:: Selected extract ::

Jason Holder says he is enjoying his role as captain of the West Indies Test and One Day International teams, even though the regional side has not been reaping overwhelming success under his leadership.
Speaking yesterday to Barbados TODAY, Harris noted that though it was a challenging position, he expected his job to get easier once on-field performances continued to show improvement.
“I enjoy my role as captain. I have been in the job for a while now and I have become accustomed to most of if not all of the things that go with it. It is always a challenge with sometimes different obstacles in the way. The job of captain is something I have grown into a little bit more. I have received lots of support from team-mates and the management staff has done as much as they can. The key to it all is we as a team improving on the field. If we can improve our on-the-field performances it will make my job as captain a hell of a lot more easier than it is now. It is my intention to keep growing with the team as we keep on trying to improve as a unit,” Holder said during a break from a net session with the Barbados Tridents.
Holder, who missed the West Indies tour to Bangladesh at the end of last year because of a shoulder injury, said he was fully recovered.

:::
:: Supplied information ::

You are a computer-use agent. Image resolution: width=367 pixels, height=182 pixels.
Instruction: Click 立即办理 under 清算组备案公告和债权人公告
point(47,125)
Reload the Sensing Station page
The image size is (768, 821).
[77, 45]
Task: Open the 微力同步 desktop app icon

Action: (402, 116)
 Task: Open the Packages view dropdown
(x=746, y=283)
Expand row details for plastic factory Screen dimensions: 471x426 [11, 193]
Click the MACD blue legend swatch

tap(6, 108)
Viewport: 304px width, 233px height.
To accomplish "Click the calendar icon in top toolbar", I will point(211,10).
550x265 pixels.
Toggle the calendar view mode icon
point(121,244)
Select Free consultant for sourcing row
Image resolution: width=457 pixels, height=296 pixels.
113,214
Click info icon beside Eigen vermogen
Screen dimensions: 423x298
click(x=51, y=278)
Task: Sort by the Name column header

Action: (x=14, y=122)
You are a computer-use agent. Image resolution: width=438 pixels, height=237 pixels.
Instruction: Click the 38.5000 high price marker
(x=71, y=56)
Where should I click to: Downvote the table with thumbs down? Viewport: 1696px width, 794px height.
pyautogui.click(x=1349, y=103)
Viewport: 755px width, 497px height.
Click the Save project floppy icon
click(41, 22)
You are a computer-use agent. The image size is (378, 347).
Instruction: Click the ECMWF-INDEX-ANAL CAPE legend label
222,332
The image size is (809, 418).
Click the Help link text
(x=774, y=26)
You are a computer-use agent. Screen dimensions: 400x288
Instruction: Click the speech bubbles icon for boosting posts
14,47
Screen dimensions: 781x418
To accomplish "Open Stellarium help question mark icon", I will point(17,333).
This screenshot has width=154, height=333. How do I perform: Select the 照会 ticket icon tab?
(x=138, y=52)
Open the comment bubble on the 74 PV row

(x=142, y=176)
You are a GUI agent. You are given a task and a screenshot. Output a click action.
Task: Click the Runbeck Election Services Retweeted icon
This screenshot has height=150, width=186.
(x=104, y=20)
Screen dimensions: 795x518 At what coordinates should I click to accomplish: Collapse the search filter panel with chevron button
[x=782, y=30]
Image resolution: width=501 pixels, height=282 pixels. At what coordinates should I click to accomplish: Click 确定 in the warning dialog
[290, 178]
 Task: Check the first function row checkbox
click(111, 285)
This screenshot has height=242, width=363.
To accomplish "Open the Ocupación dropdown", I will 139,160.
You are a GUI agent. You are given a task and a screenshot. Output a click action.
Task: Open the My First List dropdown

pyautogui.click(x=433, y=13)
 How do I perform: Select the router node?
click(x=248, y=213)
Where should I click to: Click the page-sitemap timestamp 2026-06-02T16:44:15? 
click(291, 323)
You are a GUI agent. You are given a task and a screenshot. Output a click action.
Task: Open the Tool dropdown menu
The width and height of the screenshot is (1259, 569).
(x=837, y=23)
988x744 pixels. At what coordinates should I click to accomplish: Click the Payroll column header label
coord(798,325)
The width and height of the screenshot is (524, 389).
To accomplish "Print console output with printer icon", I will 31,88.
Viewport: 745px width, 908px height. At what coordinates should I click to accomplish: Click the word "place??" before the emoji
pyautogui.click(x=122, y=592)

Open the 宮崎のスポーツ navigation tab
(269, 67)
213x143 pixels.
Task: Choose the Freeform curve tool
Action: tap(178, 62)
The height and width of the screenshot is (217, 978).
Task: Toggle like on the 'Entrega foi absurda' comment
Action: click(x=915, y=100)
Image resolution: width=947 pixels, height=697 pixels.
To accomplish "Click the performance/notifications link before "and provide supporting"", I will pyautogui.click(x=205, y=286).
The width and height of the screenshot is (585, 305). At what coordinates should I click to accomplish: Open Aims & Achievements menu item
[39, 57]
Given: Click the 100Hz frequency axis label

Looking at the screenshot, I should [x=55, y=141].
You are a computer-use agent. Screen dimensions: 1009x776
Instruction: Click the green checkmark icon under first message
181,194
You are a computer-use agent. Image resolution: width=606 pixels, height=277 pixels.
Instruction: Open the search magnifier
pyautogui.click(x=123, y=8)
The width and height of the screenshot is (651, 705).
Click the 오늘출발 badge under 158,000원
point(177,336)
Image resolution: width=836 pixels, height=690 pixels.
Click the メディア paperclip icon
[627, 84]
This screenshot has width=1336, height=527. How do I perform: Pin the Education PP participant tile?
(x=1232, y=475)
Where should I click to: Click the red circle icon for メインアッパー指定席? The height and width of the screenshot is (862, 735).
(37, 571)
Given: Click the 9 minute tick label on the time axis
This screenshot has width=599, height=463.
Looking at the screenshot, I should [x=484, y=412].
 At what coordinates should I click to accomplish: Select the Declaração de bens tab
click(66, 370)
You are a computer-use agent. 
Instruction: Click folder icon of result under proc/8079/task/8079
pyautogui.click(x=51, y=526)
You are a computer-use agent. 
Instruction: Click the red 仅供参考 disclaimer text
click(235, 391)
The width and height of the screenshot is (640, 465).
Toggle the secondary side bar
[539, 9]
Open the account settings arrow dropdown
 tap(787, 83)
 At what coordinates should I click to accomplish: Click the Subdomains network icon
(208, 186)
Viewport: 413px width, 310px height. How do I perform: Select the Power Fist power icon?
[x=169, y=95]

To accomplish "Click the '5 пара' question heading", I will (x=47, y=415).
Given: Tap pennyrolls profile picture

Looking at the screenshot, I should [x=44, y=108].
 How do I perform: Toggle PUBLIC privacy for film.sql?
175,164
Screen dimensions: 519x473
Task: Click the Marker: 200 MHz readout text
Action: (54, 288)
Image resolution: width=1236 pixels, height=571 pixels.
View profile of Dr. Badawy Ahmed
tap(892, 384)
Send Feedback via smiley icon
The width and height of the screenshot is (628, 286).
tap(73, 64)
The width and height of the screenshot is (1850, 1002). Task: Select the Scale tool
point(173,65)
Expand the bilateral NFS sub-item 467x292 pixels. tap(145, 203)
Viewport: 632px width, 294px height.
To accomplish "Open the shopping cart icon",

:::

▶ [Work task 1]:
According to the article about Jason Holder, why did he miss the West Indies tour to Bangladesh?
▶ [Work task 2]:
For each statement, say whether it agrees with the article about Jason Holder, and quote the words that decide it. (a) Holder captains both the West Indies Test and One Day International teams. (b) Holder spoke during a break from a net session with the Barbados Tridents. (c) Holder said he was still recovering from his shoulder injury.
▶ [Work task 3]:
Carry on the article about Jason Holder, starting after its final sentence.
The entries have no connection to the article about Jason Holder.

▶ [Exercise response 1]:
He missed it because of a shoulder injury.

▶ [Exercise response 2]:
(a) Yes: "captain of the West Indies Test and One Day International teams"
(b) Yes: "during a break from a net session with the Barbados Tridents"
(c) No: "said he was fully recovered"

▶ [Exercise response 3]:
“I had some time off from cricket to correct the problem I had with my shoulder. I spent a month in England getting some rehabilitation work done on my shoulder which went well. I am playing in the match against the Guyana Jaguars on Friday to find out how strong my body is and trying to see if I can improve and go from strength to strength, but I feel fine,” Holder said.
Holder had an outstanding year in international cricket in 2018. In six Tests he took 33 wickets at the impressive average of 12.39, which included four five-wicket hauls in successive matches. Holder also scored 336 runs including two half-centuries at an average 37.33. In ODIs, he dismissed 21 batsmen at an average of 33.75 and accumulated 405 runs at 33.75.
Holder attributed his remarkable performance with the ball in 2018 to him being a lot more patient than he was previously.
“I just believe I was more so a lot more patient than before. I was able to settle down a lot more when I was bowling and try to be a lot more patient than I was in the past. One of the things that I really focused on was consistency. I always had the skill to move the ball both ways in and out. In my view, one of my downfalls as a bowler was that I experimented a bit too early and too much. Last year, I was more patient, therefore I began stringing together a lot more spells consistently and performing my role as a bowler more effectively. I have always been regarded as the workhorse in the team who can come on and bowl long spells. The only way a bowler can bowl long spells is to keep his economy rate down and be tidy and pick up wickets along the way. I was successful in doing so last year,” he stated.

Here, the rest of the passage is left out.